ACTIVITY: Return every line from the one with "You are a computer-use" through the one with "Instruction: Open the", inclusive, exactly as it appears below.

EXTRACTED INFORMATION:
--*--
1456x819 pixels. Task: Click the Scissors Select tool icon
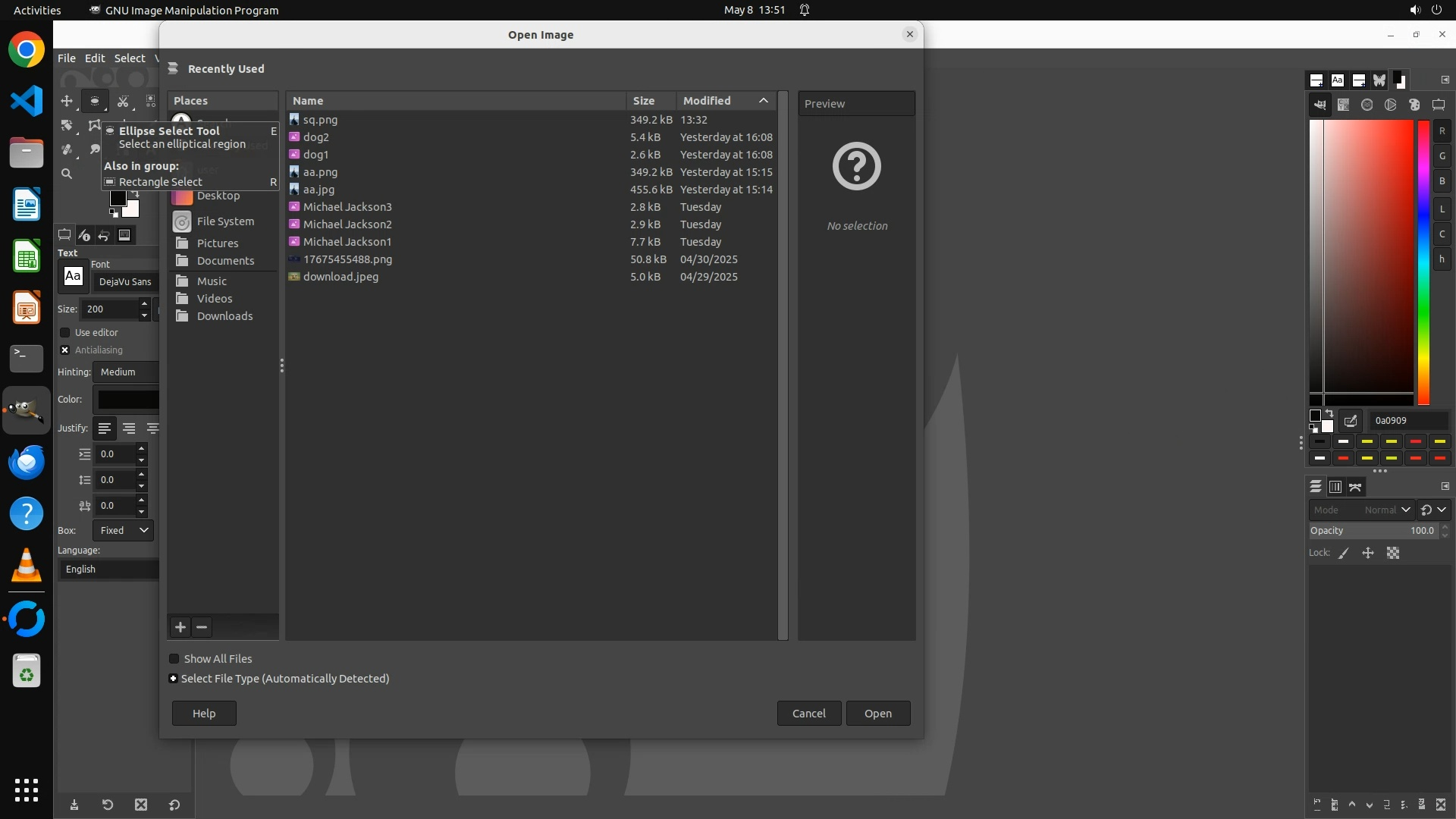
--*--
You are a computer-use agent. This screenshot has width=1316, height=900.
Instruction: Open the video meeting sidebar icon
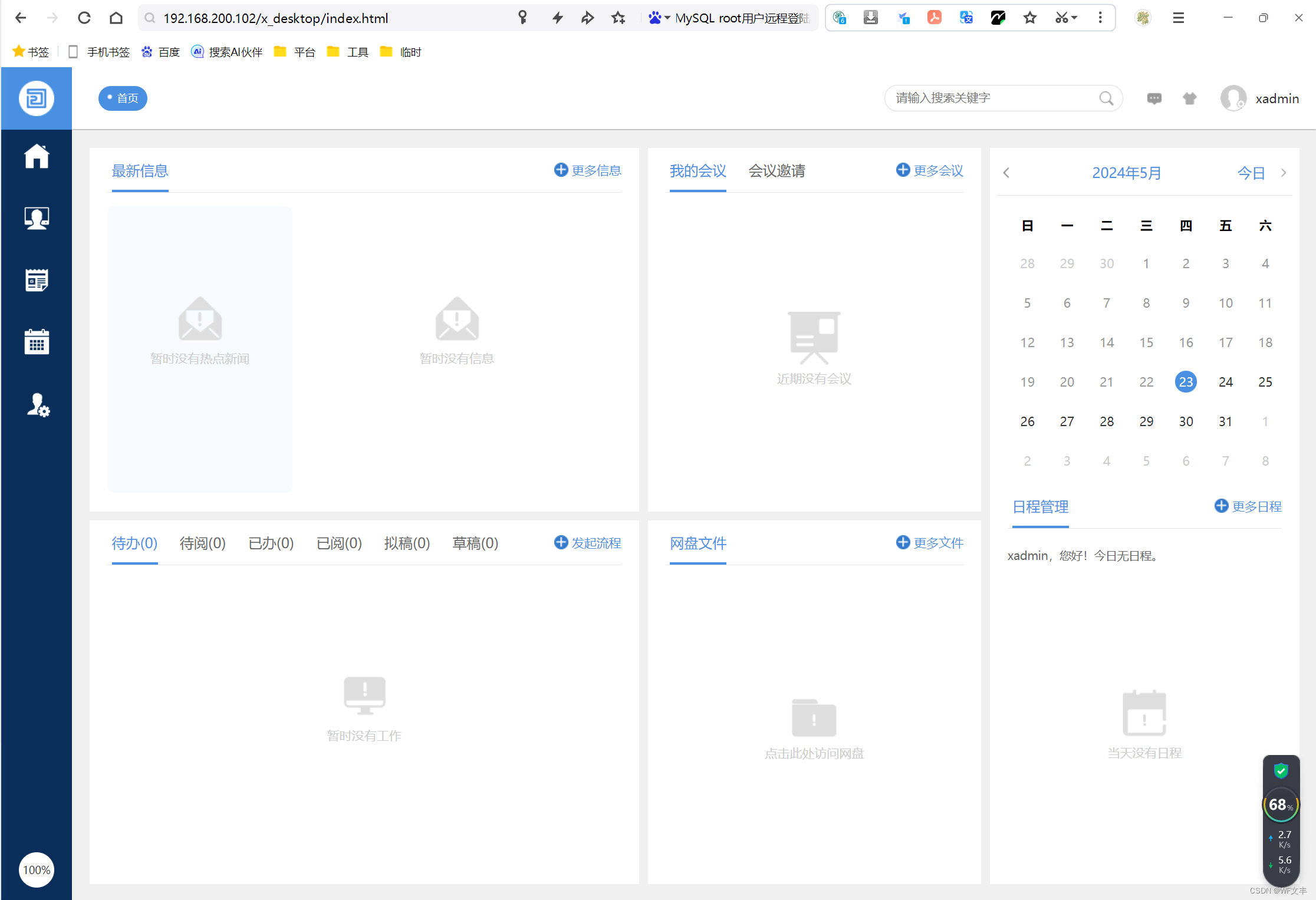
--*--
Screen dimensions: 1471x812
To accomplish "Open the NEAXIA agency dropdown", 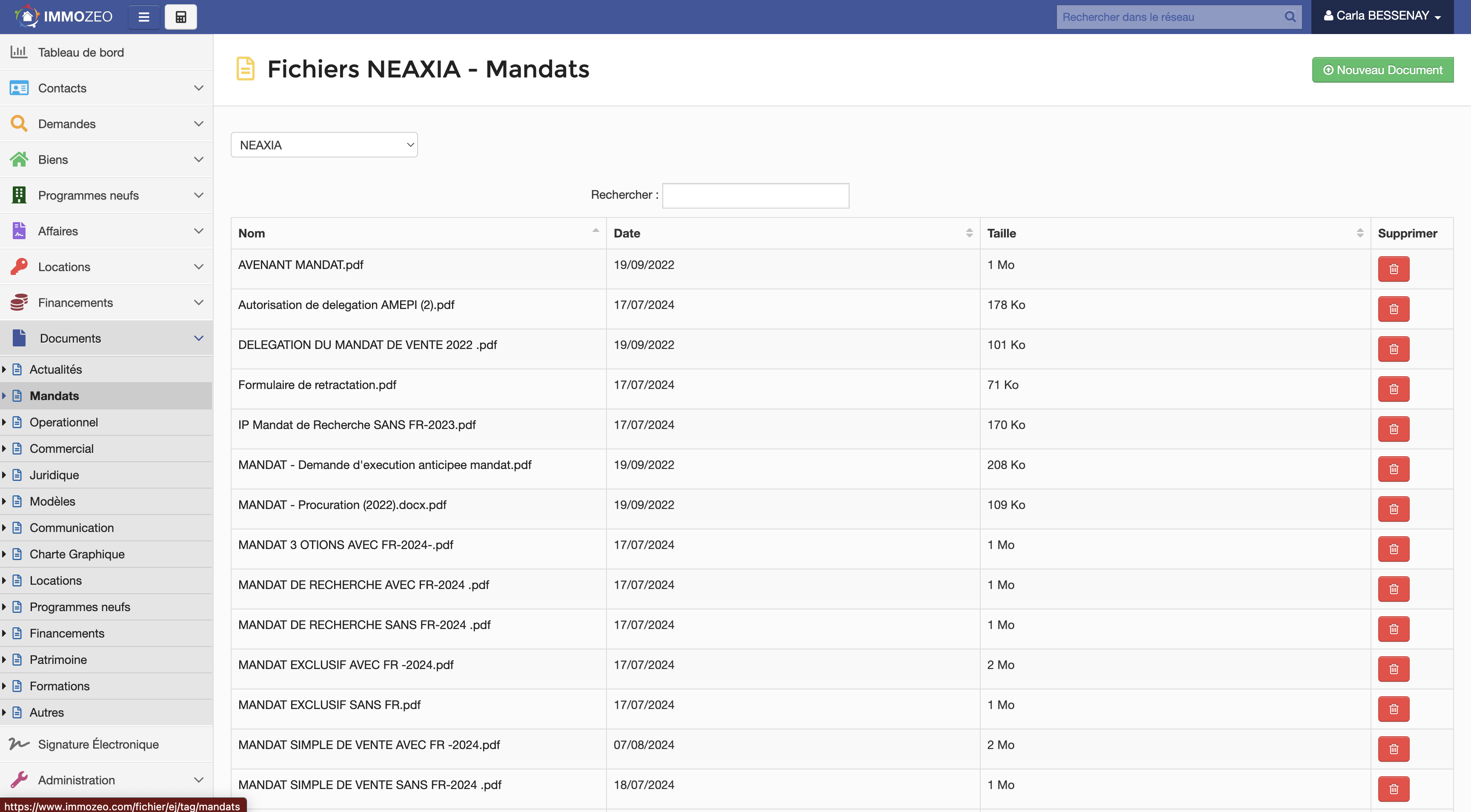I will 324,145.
--*--
ANSWER BELOW:
You are a computer-use agent. This screenshot has width=1316, height=900.
Instruction: Open the video meeting sidebar icon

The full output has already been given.